What do you make of other late night writers who have suggested there's too much reliance on viral videos and celebrity sketches?
I know who you're referencing. I don't want to talk about that.
Does it upset you to not have that all encompassing respect from your peers?
He's not my peer! The guy you're talking about is not my peer. I'm not saying his name because I don't know his name. I'm serious, I don't. I wish him the best, I wish him happiness. I don't like people who are constantly attacking things. I feel like we've bred this society of bitterness, where it's cool to be a jerk, and that's gross. It's not even a symptom of late night writers, it's the world we're in right now, where it's awesome and fun to insult somebody or make them feel badly to build yourself up. People like that, people who are sitting around going, "this is awful and disgusting and ugh" not even just about my show but about anything, do you think they're happy with themselves? Like, are they happy as human beings? I don't think so. I think if you have that much cruelty inside you, if you have that much contempt, then your heart is clouded over with it. That's why I don't see the need to address that guy specifically at all. His boss already said what needed to be said. Work on your own show. Stay in your lane.
Do you find it to be an exaggeration when there's hand-wringing about whether the comedic elements you employ are somehow antithetical to what late night shows are supposed to do?
My main focus is joy. I hold Johnny Carson's work as dear as anyone, I practically prayed at David Letterman's altar when I was younger, if you want to talk about a real fan of late night television then in a lot of ways, you're literally talking about me. I was a fan before I was anything else. I think the genre is expanding and ever changing and that's what it should be doing. Stagnation isn't fun for anybody. I know the changes we've made aren't for everyone, I acknowledge that completely, but luckily there are different shows airing at the exact same time as mine, doing variations on the same theme. I hope the people who are genuinely in love with late night television can find someone they love amongst us. I think maybe what the naysayers need to acknowledge is that the Tonight Show isn't exactly what it used to be. On a good night, I have around four million viewers. Johnny Carson used to have eleven million. You can't say the times are a-changing. They've changed! We're there. We're at a point where people want something that isn't going to take up quite so much of their time. When you tune into my show, you get something new after every commercial break. I'm hustling, and the structure I've found works for me, and it works for my writers, and it works for our audience.

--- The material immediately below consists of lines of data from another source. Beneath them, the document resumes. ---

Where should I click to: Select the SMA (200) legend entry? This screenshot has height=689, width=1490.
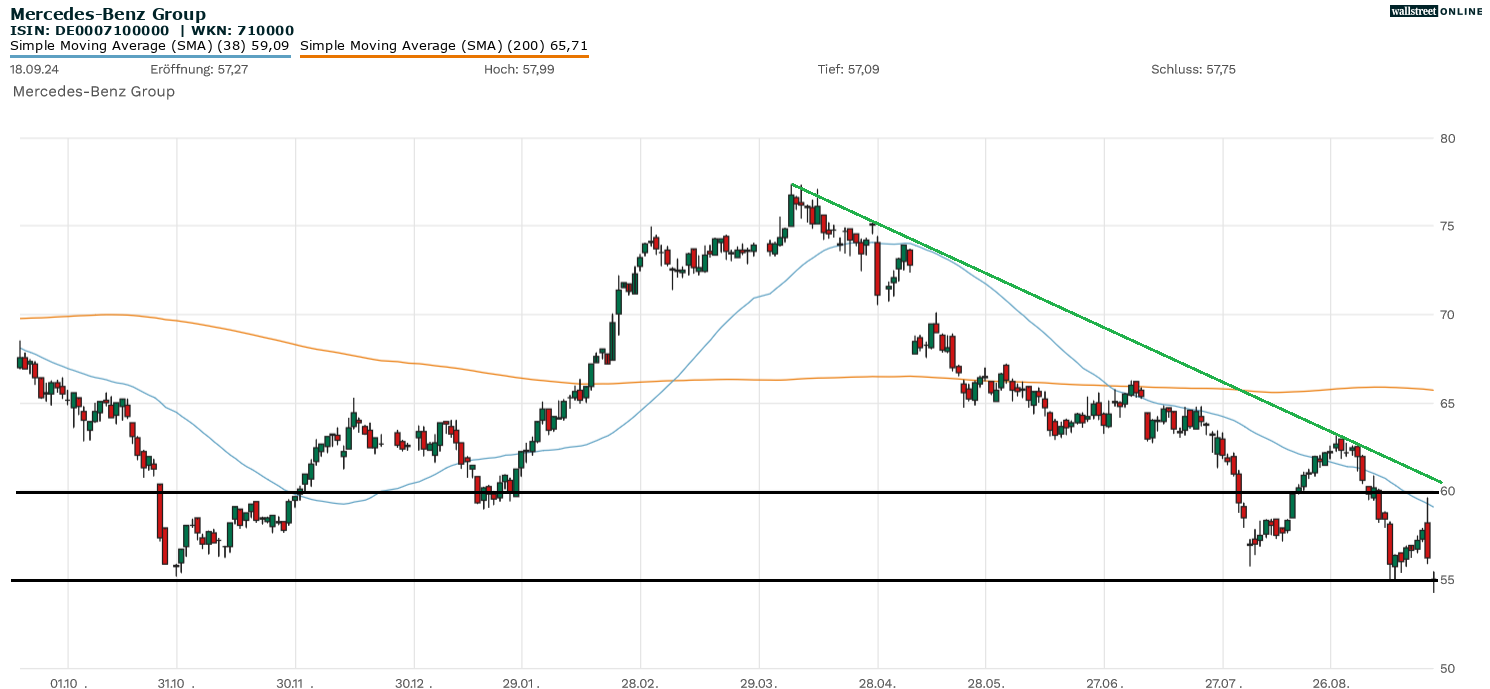pos(443,45)
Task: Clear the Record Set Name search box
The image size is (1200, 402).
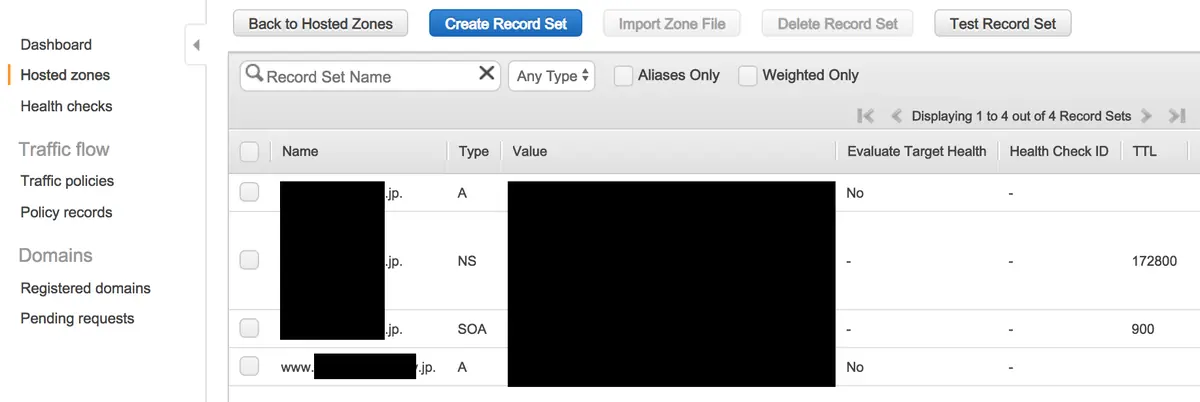Action: point(487,73)
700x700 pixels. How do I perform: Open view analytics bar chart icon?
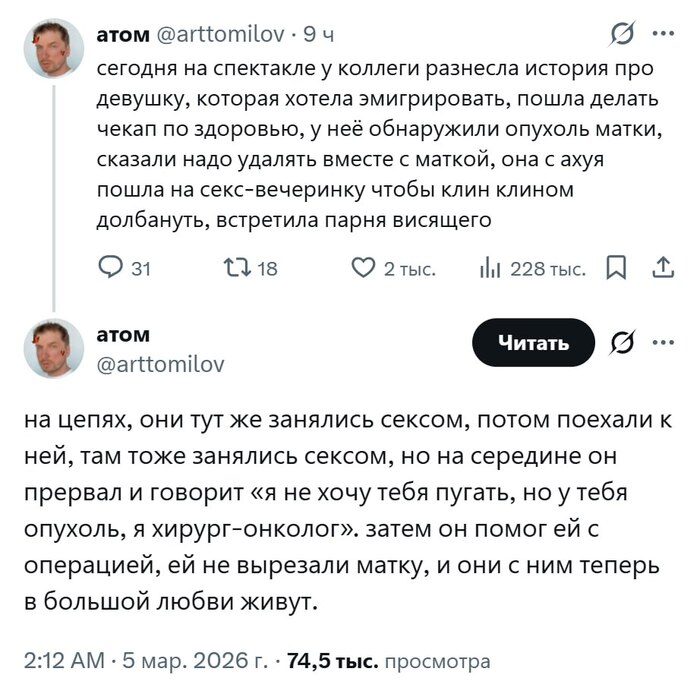pos(490,267)
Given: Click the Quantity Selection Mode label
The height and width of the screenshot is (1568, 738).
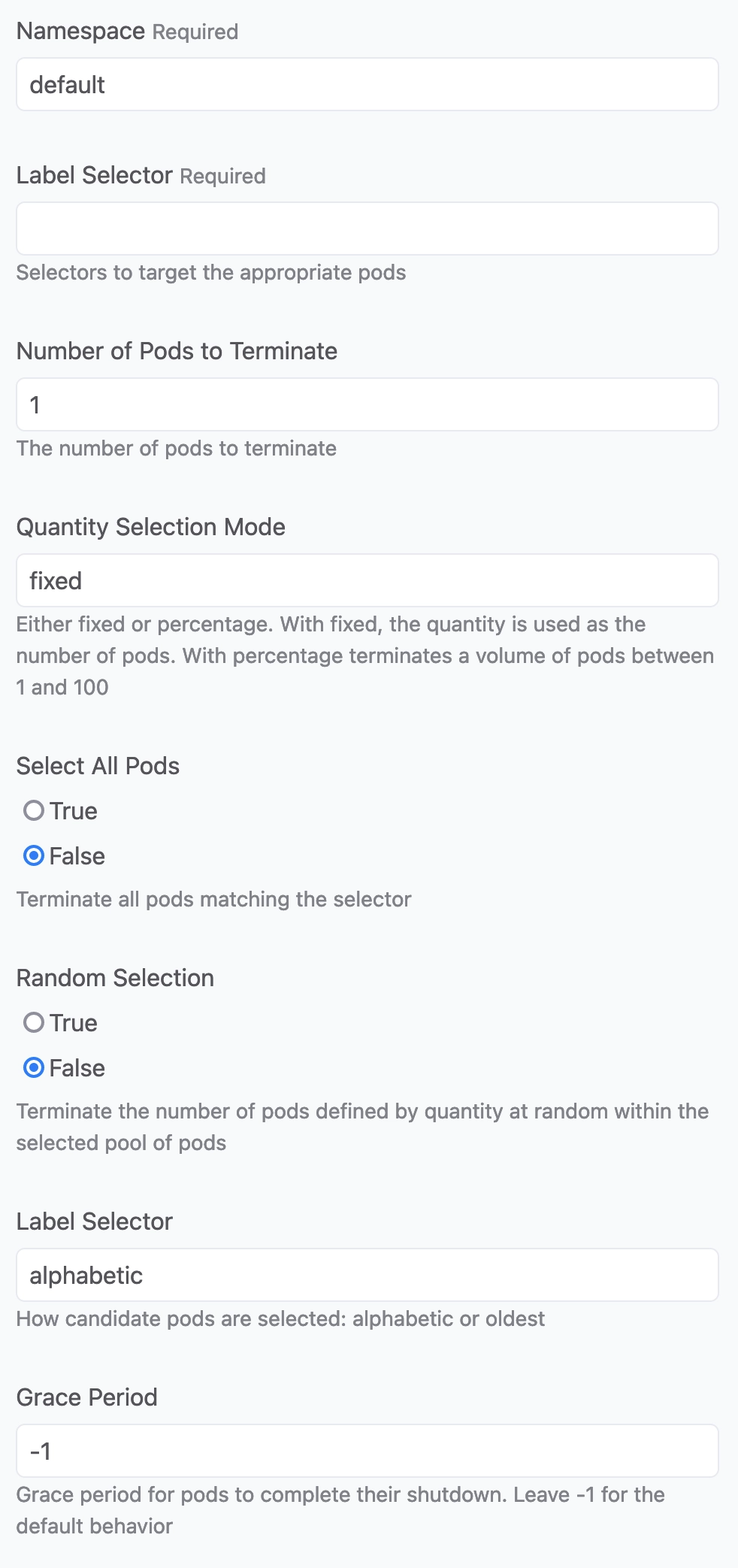Looking at the screenshot, I should (x=150, y=527).
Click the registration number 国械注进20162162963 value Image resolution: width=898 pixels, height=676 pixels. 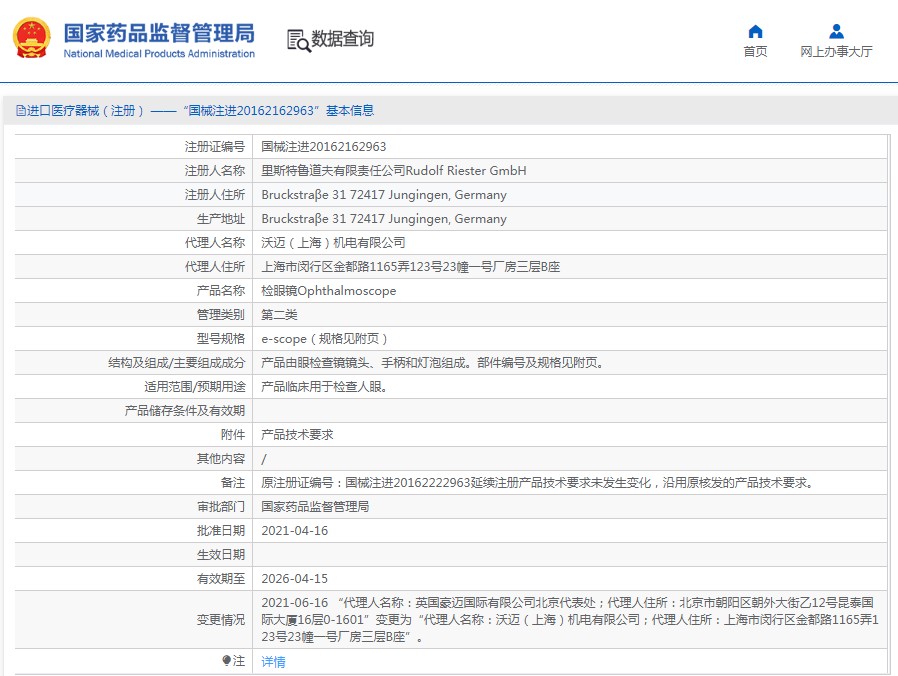tap(323, 147)
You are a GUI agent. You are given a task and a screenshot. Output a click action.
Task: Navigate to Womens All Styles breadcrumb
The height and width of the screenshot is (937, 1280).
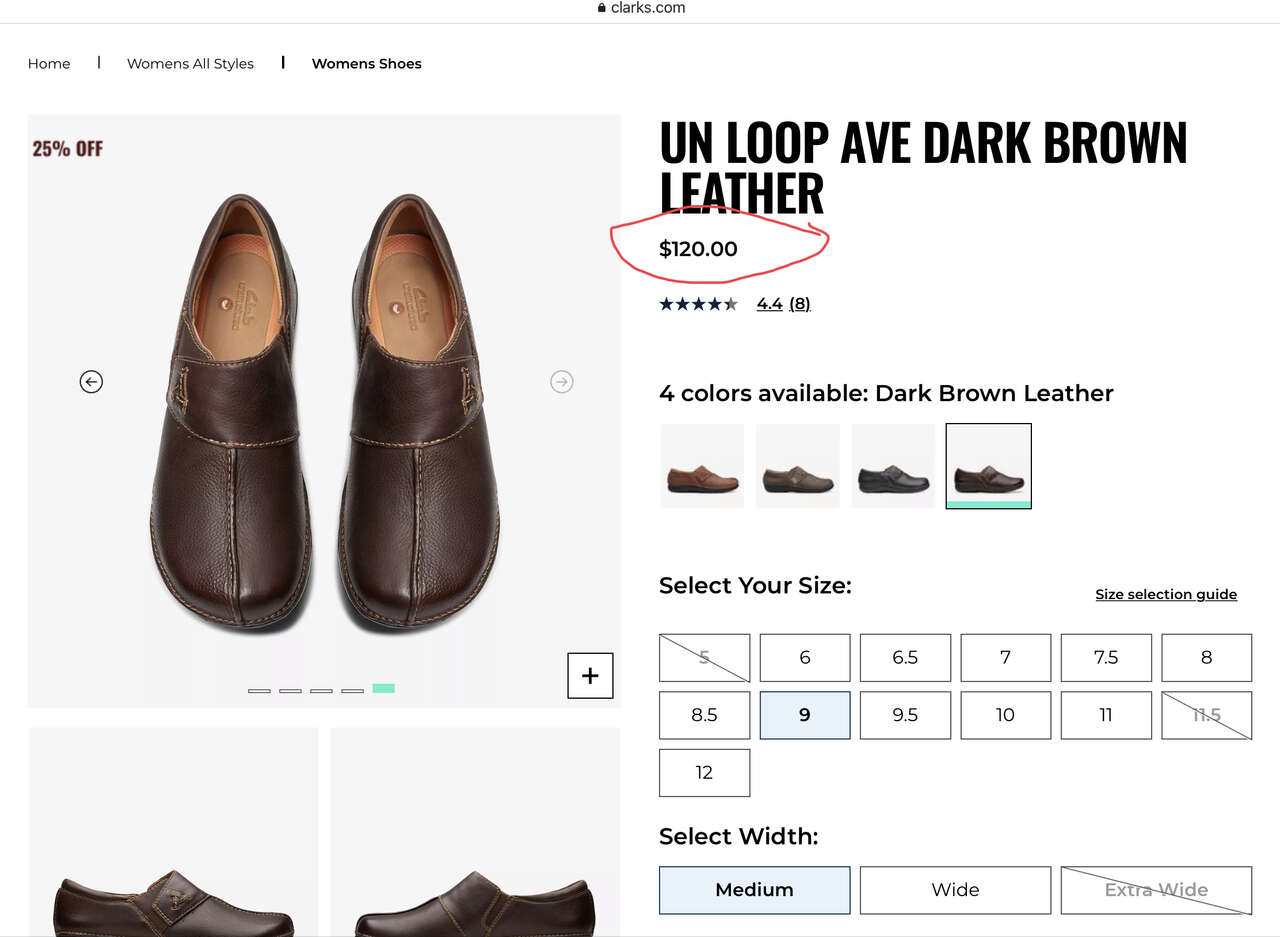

When I signed on for the Tonight Show and Late Night before it, there was no contract written in blood about the formatting. They knew the background I was coming from. I'm a Saturday Night Live guy, I'm an impressionist, I'm not the person you sign on if you want somebody who's going to sit quietly behind a desk and go, "Mhhhmmm..." Do I think there needs to be any hand-wringing? No! I don't think it matters! Like on the scale of things that matter, whether or not a sketch like "Ew!" is destroying comedy, that is a zero. That is the least important thing on the planet. Possibly even the least important thing in the galaxy, I don't know what kind of problems our alien kindreds are having.
Are you feeling optimistic about the future of the genre?
Stephen Colbert debuts in September, I'm feeling pretty pessimistic about my ratings this fall. No, I'm kidding. If he doesn't inspire optimism in people, I don't know what will.